For the uninitiated, the “Transformers” films feature Optimus Prime, Megatron, Bumblebee and the other shape-shifting mecha-giants that became popular in the 1980s as a toy and animation brand. The films continue the cartoon heritage of the warring alien factions of the Autobots and Decepticons — robots that can turn into any number of vehicles and weapons. The visual effects made the first film a huge hit but in the second movie, which was rushed into production in the face of the Hollywood writers strike, the cosmic tale of good and evil was more cartoon than it was epic.

Bay has been the first to say that installment was hollow under all that chrome and steel: “We had three weeks to get our story and, really, we were going into the movie without a script,” he said. “It’s tough to do that.
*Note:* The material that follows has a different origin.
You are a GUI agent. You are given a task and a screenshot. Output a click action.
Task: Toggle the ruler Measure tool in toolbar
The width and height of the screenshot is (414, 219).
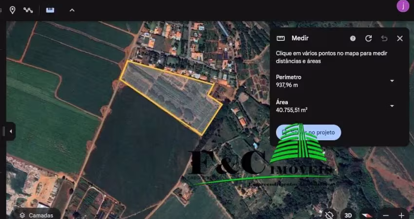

It was too big of a movie. There were too many endings or too many things that felt like endings.”

At 46, Bay is a lean, mean machine when it comes to his work but the people in his longtime circle of collaborators say he’s found a way to create less friction than he used to while he’s putting the pedal to the metal. The newcomers around him wonder why for years they heard tyrant talk about the director.

“I think the guy is great, I loved working with him,” says Dempsey, one of the new imports meant to bring some acting chops to a franchise that had become far too fixated on special effects and a barrage of gags. “The scale of the movies he makes and the way his crew works for him and the things that they can accomplish, it’s pretty awesome to see in action. And I think he believes this movie is going to be a great one.”

Advertisement

Bay mentions “Black Hawk Down” as an unlikely compass point for some of the action scenes in this script, but he’s referring to the commando tension and gritty urban warfare elements of that Ridley Scott film, not its wrenching R-rated casualty rate.
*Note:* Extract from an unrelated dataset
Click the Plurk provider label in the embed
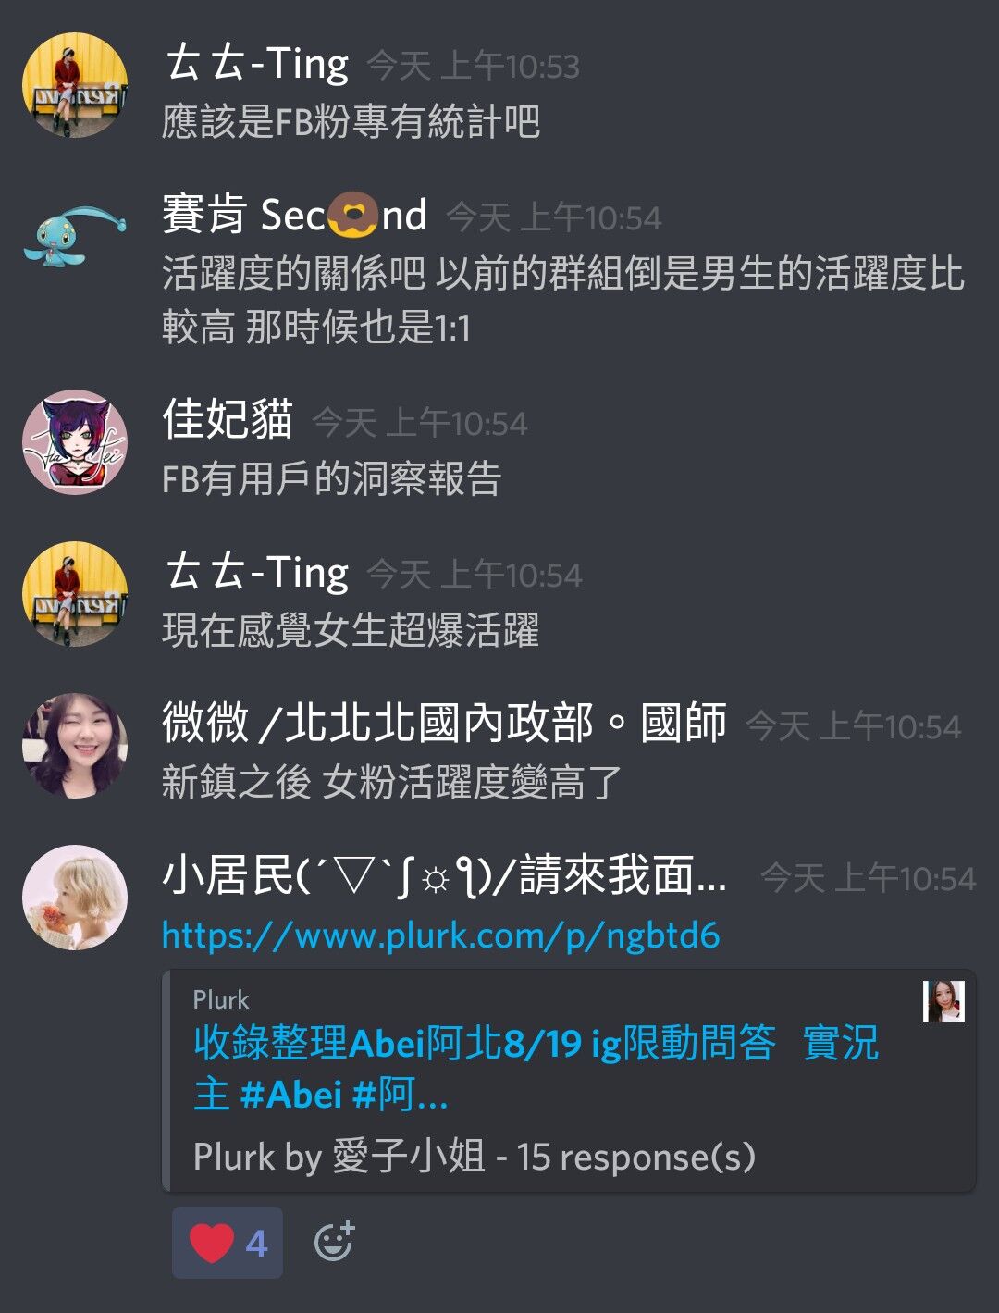 click(x=221, y=999)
This new movie starts in the 1960s with the moon landing — hence that lunar landscape set — and weaves a new mythology of government conspiracy into the Autobot and Decepticon battle. Both of those tribes learn that a Cybertronian spacecraft lies hidden on the moon and may hold secrets that will tilt the balance of power in their ongoing struggle.
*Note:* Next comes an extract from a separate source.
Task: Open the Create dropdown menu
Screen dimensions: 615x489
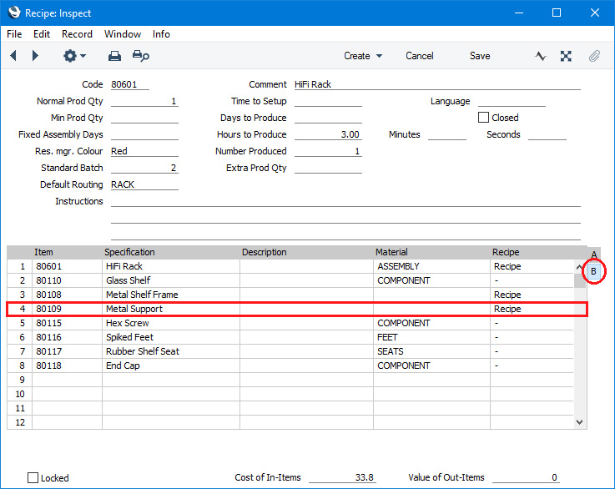Action: tap(362, 56)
The script by Ehren Kruger (“The Ring”) gave Bay a chance to stage military battles in Chicago and create in Dempsey’s role an elusive character that may bring more to the movie than first appears. For fans, there’s considerable excitement too in the presence of sci-fi icon Leonard Nimoy, who gives voice to Sentinel Prime. (Not only are Nimoy and Bay cousins by marriage, the actor also has some history with the brand as a voice actor for 1986’s “Transformers: The Movie.” Nimoy, though, hadn’t been approached by his relative for the previous films. “I asked him why he didn’t ask sooner and he said he assumed I would be too expensive,” Nimoy said with a chuckle in a recent phone interview. “We figured it all out.”)

Bay says he’s a man on a mission and he assumes this will be the last “Transformers” film. After spending so much time with the brand — he began work on the first movie in 2005 — he wants to go out with a bang. He also wants to wipe out the memory of that second film.

Setting up a shot in which Malkovich’s shady character tussles with an otherworldly opponent, Bay rattled off the reasons that this will be a new and improved model of his movie machine. “We got rid of the dorky comedy and we brought in some new acting talent. We have a good script. We’re shooting in 3-D and there’s a mystery in this story. It’s smarter. And we still have the robots and the best special effects that you’ll see.”